PROVIDED RECORDS:
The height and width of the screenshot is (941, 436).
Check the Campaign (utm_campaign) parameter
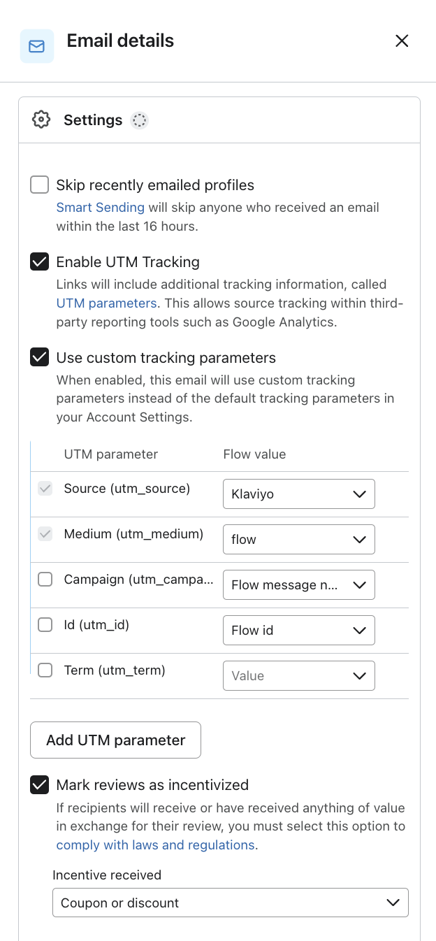point(45,579)
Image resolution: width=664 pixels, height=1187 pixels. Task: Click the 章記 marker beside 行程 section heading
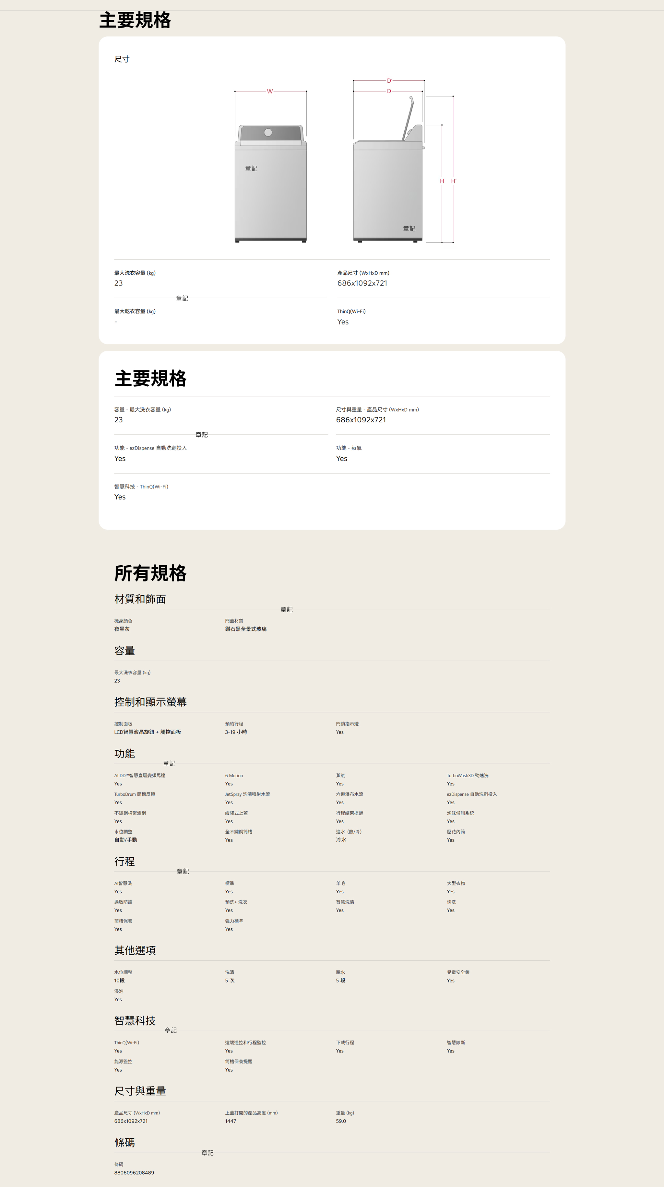click(x=182, y=872)
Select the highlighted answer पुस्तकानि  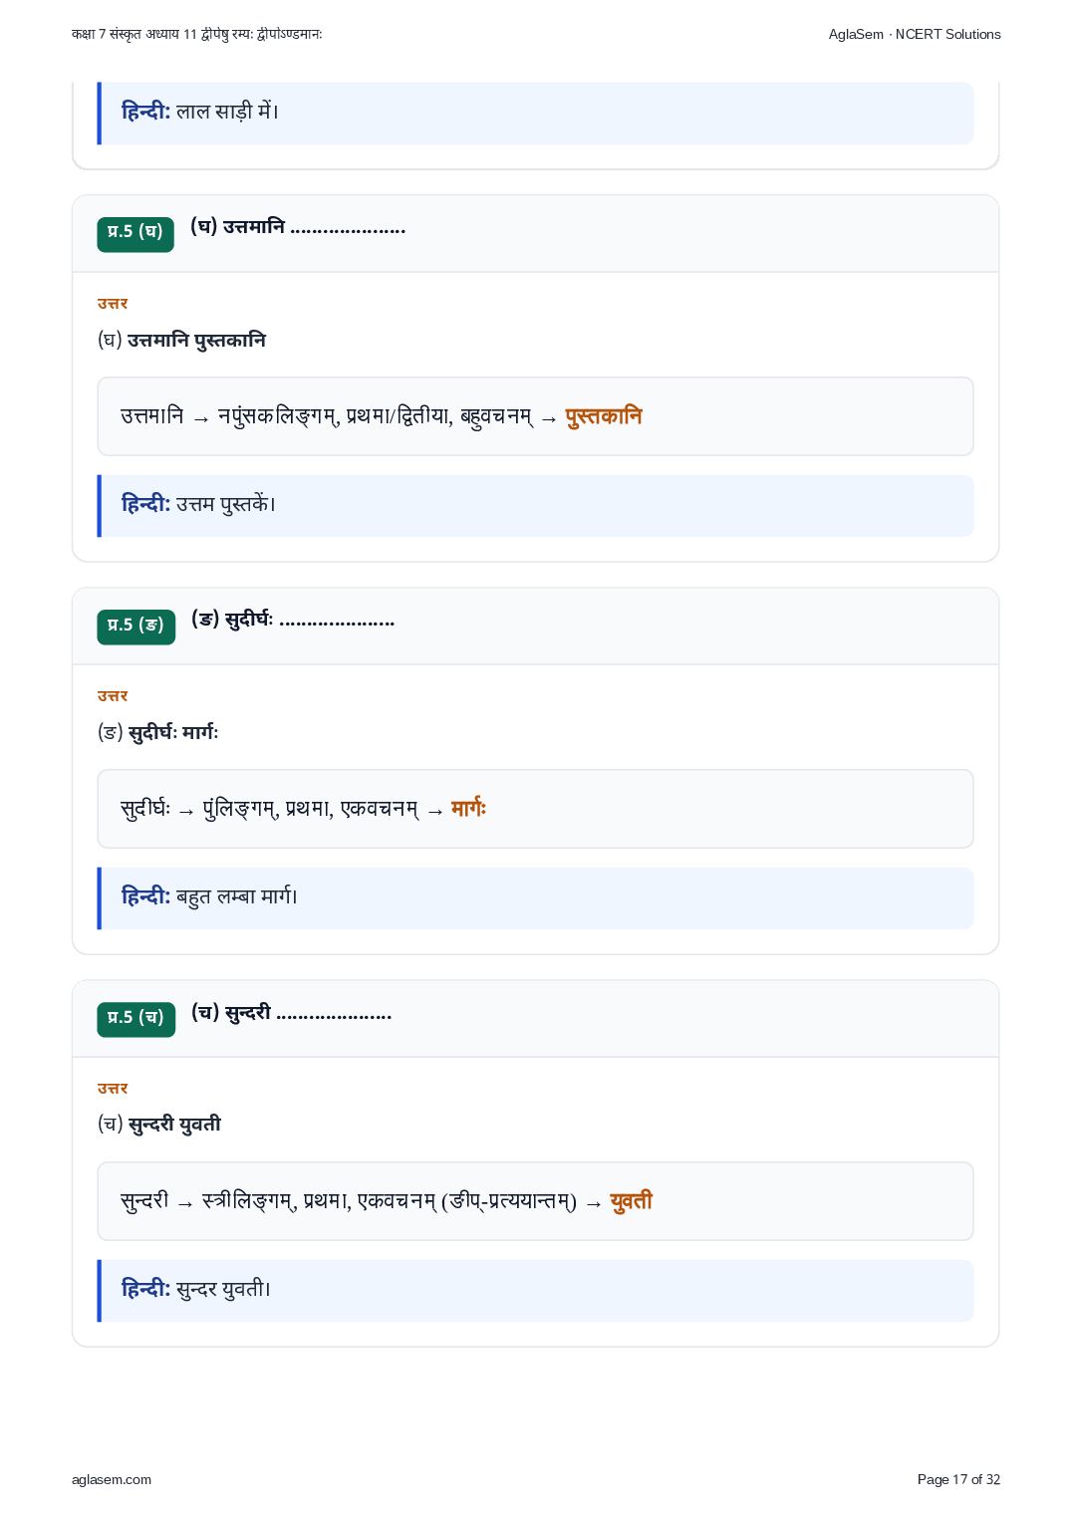(604, 416)
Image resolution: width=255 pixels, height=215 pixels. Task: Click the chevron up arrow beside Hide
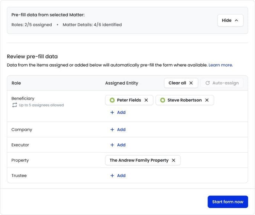tap(236, 20)
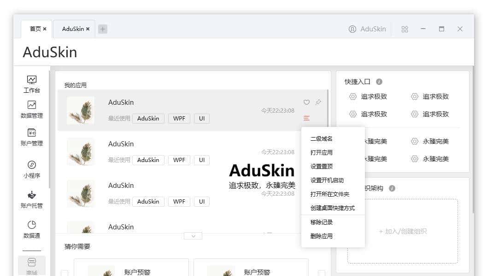487x276 pixels.
Task: Click the 我的应用 list vertical scrollbar
Action: click(328, 111)
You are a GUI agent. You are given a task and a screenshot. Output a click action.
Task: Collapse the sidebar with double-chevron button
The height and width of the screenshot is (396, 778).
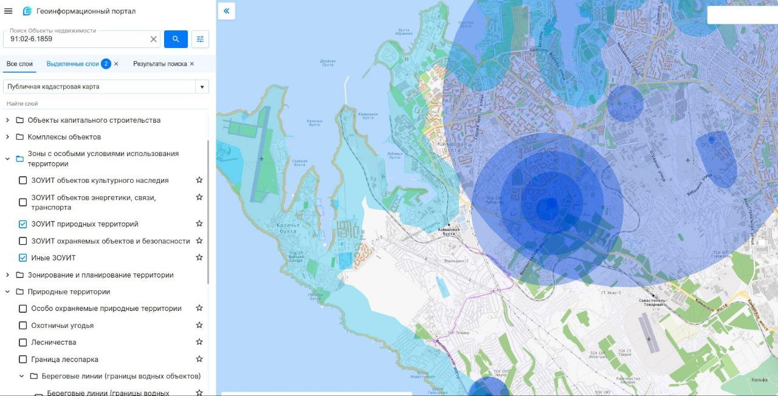pyautogui.click(x=226, y=11)
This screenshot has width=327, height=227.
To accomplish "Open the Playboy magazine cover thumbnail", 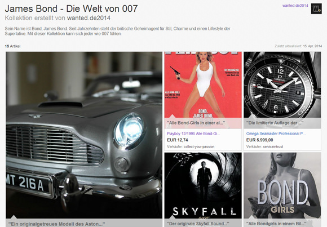I will [x=203, y=85].
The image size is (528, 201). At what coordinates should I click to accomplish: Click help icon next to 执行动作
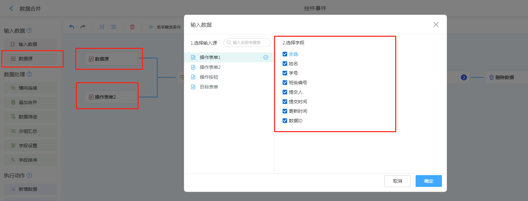coord(29,175)
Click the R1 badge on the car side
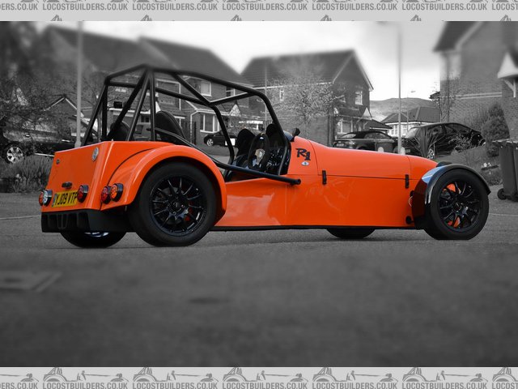 coord(304,153)
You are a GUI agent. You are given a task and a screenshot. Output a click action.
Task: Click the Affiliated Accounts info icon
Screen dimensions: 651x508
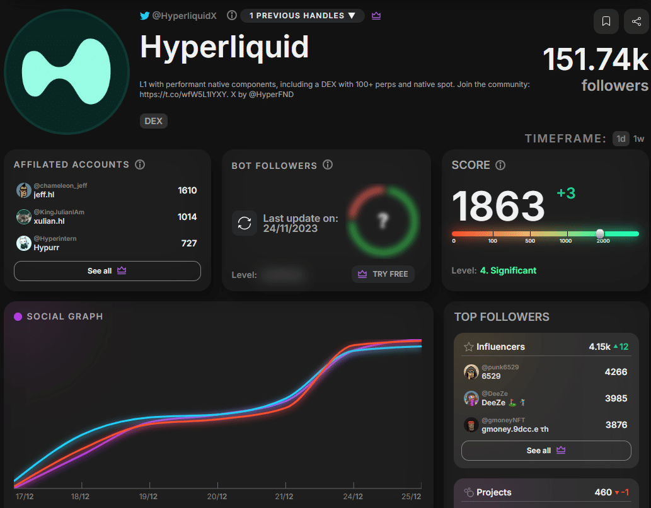[x=140, y=165]
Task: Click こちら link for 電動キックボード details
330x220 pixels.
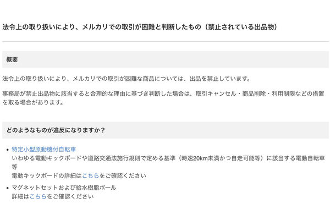Action: click(91, 175)
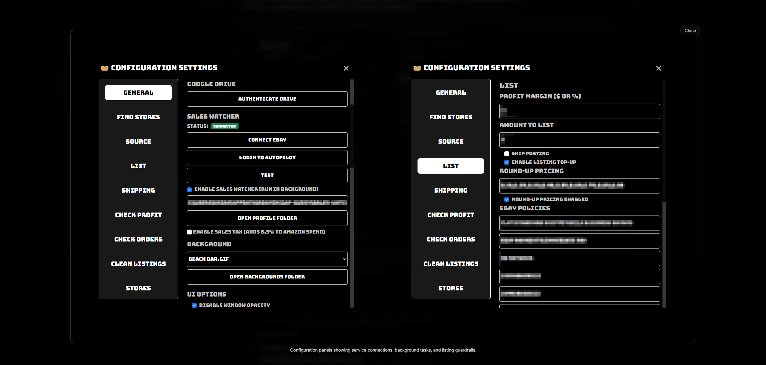
Task: Select Find Stores tab in left panel
Action: point(138,117)
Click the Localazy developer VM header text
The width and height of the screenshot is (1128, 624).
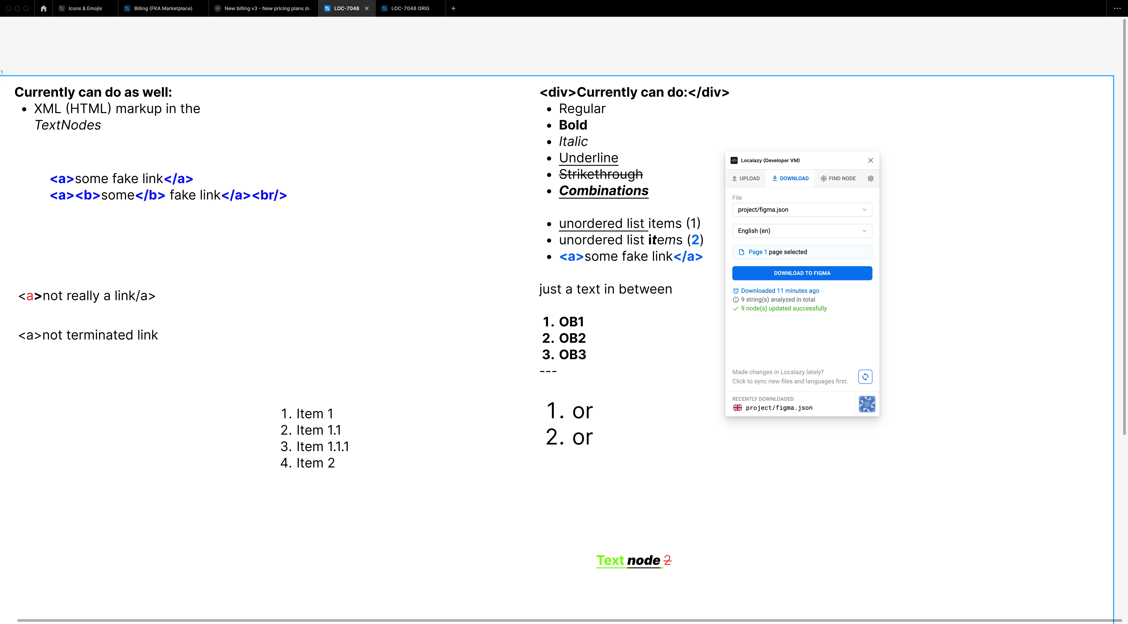pyautogui.click(x=768, y=160)
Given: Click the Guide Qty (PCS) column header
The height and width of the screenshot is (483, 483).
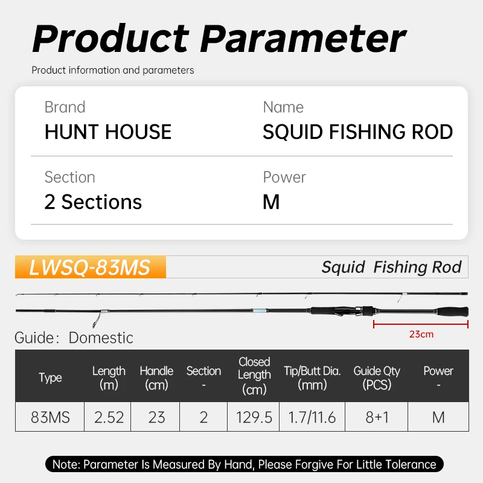Looking at the screenshot, I should 377,377.
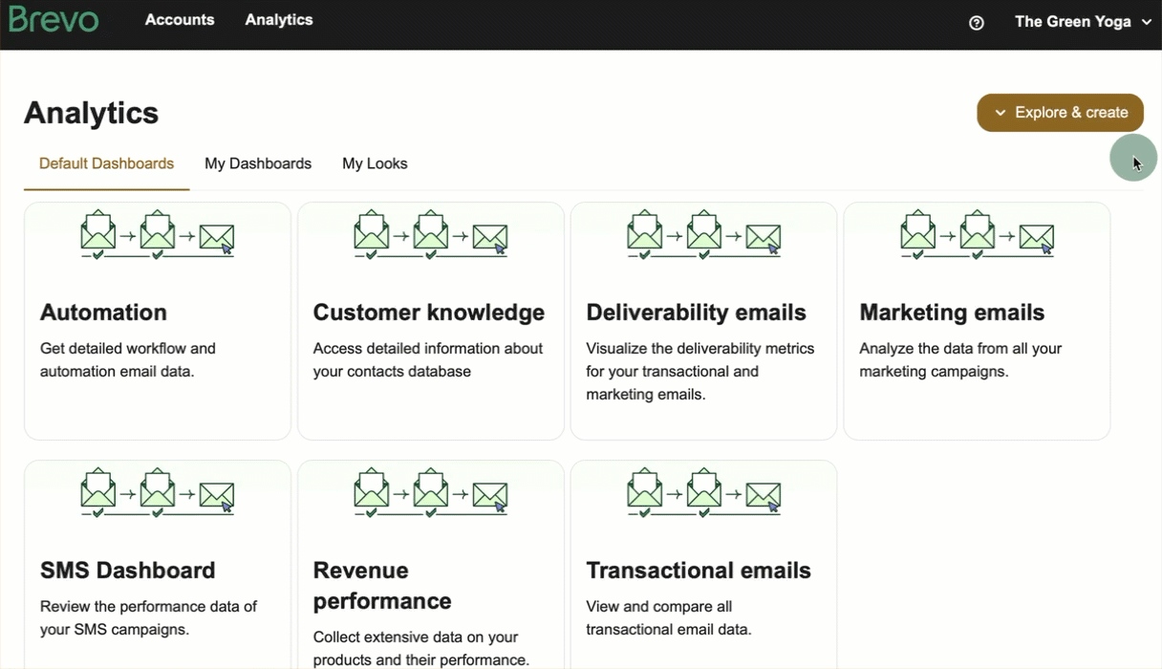Screen dimensions: 1162x669
Task: Click the SMS Dashboard envelope icon
Action: coord(158,493)
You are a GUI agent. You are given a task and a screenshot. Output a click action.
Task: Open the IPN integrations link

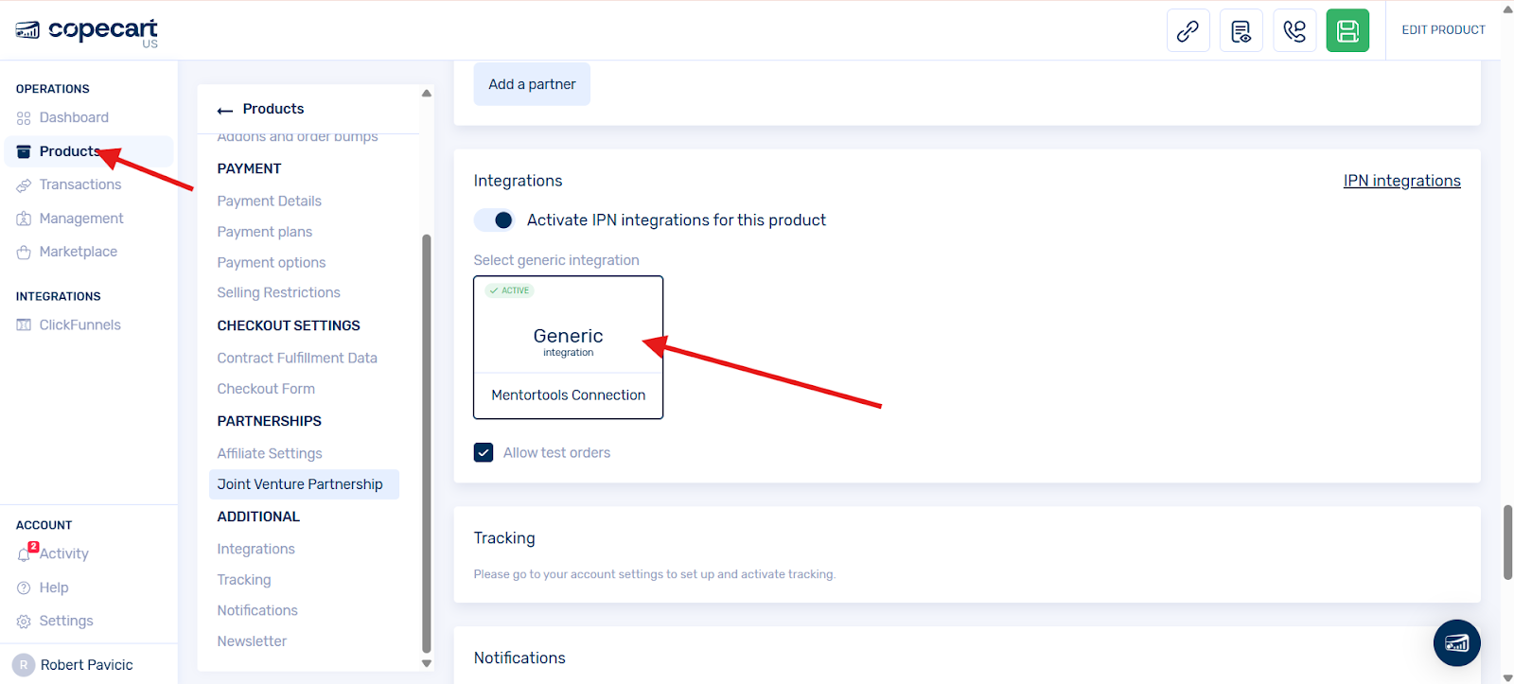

WHAT TO WORK ON:
Retype the items exactly, from the line with "Given: Click the" through the end of the items, both included, and leave the pictures out.

WORKED SOLUTION:
Given: Click the Guide Qty (PCS) column header
The height and width of the screenshot is (483, 483).
Looking at the screenshot, I should 377,377.
Screen dimensions: 1162x669
Task: Click the SMS Dashboard envelope icon
Action: coord(158,493)
You are a GUI agent. You are given a task and a screenshot. Output a click action.
Task: Open the IPN integrations link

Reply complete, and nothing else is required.